N.M : « Notre plus grand motif de satisfaction est de constater le retour de la population vers les marchés, notamment depuis le mouvement du LKP, son engouement pour les produits locaux et surtout la mise en lumière de questions relatives à la bonne alimentation.
Au niveau des décideurs, on peut citer des projets type « LizinSantral » porté par la communauté d’agglomération du Nord Grande Terre, qui vont dans le bon sens pour la création de débouchés pérennes pour les agriculteurs et l’amélioration des qualités nutritives des aliments servis dans les restaurants scolaires.
De même, le mouvement LKP auquel a participé Kap Gwadloup a permis une mise en relation rapide de nombreux acteurs qui ont continué à travailler ensemble et à se coordonner sur des projets communs.
On peut citer le groupe de réflexion autour de la protection de la biodiversité, qui a fait des propositions lors de l’élaboration de la loi cadre Biodiversité.

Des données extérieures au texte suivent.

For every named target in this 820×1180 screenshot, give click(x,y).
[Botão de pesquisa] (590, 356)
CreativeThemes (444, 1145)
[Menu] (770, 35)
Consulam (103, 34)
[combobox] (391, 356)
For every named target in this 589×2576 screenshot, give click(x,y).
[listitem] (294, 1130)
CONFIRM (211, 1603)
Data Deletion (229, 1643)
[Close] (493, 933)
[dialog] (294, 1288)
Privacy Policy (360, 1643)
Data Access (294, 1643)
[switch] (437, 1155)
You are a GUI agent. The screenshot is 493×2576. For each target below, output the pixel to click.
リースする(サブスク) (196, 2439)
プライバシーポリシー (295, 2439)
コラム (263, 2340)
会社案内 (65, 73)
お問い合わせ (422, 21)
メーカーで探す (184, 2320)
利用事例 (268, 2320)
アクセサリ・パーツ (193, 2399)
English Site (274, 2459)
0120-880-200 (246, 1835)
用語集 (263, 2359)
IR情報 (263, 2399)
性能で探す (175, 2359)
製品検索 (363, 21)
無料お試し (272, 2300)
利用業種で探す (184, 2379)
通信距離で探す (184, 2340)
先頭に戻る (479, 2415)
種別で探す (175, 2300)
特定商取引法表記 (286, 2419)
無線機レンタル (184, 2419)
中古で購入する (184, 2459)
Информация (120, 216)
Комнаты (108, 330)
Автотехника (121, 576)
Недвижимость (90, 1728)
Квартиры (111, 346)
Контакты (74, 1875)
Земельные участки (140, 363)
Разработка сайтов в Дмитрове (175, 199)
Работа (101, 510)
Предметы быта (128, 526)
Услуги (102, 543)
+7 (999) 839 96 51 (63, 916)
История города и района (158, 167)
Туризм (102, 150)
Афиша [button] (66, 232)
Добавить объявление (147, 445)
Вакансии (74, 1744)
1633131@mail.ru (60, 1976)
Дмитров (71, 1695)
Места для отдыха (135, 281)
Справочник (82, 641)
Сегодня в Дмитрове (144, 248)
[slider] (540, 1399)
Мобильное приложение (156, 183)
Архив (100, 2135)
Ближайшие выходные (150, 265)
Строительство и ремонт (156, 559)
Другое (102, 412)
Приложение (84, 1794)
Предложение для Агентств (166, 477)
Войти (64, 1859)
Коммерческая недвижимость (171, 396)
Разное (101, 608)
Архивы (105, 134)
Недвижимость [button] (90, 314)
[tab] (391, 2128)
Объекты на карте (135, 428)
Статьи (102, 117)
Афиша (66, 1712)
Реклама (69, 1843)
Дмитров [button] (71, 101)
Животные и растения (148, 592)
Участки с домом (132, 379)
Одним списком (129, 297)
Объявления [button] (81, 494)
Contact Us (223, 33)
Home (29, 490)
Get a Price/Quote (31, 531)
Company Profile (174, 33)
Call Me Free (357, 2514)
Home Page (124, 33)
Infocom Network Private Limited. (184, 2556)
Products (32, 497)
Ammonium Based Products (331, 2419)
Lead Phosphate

Ce groupe réunissait des associations, des producteurs agricoles, des chercheurs en sciences économiques, sociales et politiques et des assistants parlementaires.
Au niveau de la formation, j’ai travaillé avec l’INRA et le Lycée agricole pour la mise en place d’une Licence d’agronomie tropicale et de développement rural au sein de l’Université dont l’objectif est de mieux accompagner les mutations du secteur agricole.
Globalement, la sensibilisation du grand public avance et la mobilisation également. On l’a vu avec les pétitions sur l’épandage aérien, la protection des espèces endémiques et maintenant avec la pétition contre le projet Albioma à Marie-Galante.
Cependant, le combat est rude, face aux puissances capitalistes et financières qui veulent faire de nous un territoire de consommation de produits venus d’ailleurs, ce type de consommation étant soutenu en grande partie par les transferts sociaux.
Il ne faudrait pas que la désespérance sociale et le manque de confiance dans l’avenir nous entrainent vers des solutions négatives de rejet, de violence, d’individualisme ou encore des solutions économiquement trop simplistes. »
– P : « Comment imaginez-vous la Guadeloupe à l’horizon 2030/2040 en matière de développement, de production agricole, de production et de consommation d’énergie ?
– N.M : « Sur tous ces aspects, je souhaite que nous nous comportions enfin, collectivement en vrais guadeloupéens, aptes à faire eux-mêmes leurs choix et que ces choix soient éclairés par notre identité, notre environnement physique, notre culture et notre relation au monde.
Il est important que nous soyons convaincus qu’un changement de paradigme s’impose et qu’un modèle économique, social et sociétal, basé sur les ressources de notre pays et faisant la part belle au développement de nos capacités propres, est indispensable pour une vie plus épanouie. »
– (1) Le programme complet du Terra Festival est accessible via le lien :
J’aime bien dans cet entretien l’allusion aux planteurs de banane qui enrichis et soutenus par les subventions de la France et de l’Europe vont investir en Afrique ou la main d’œuvre est moins chère. Est-ce du cynisme ou simplement du » business » ? Ou bien les deux, l’un n’allant pas sans l’autre ?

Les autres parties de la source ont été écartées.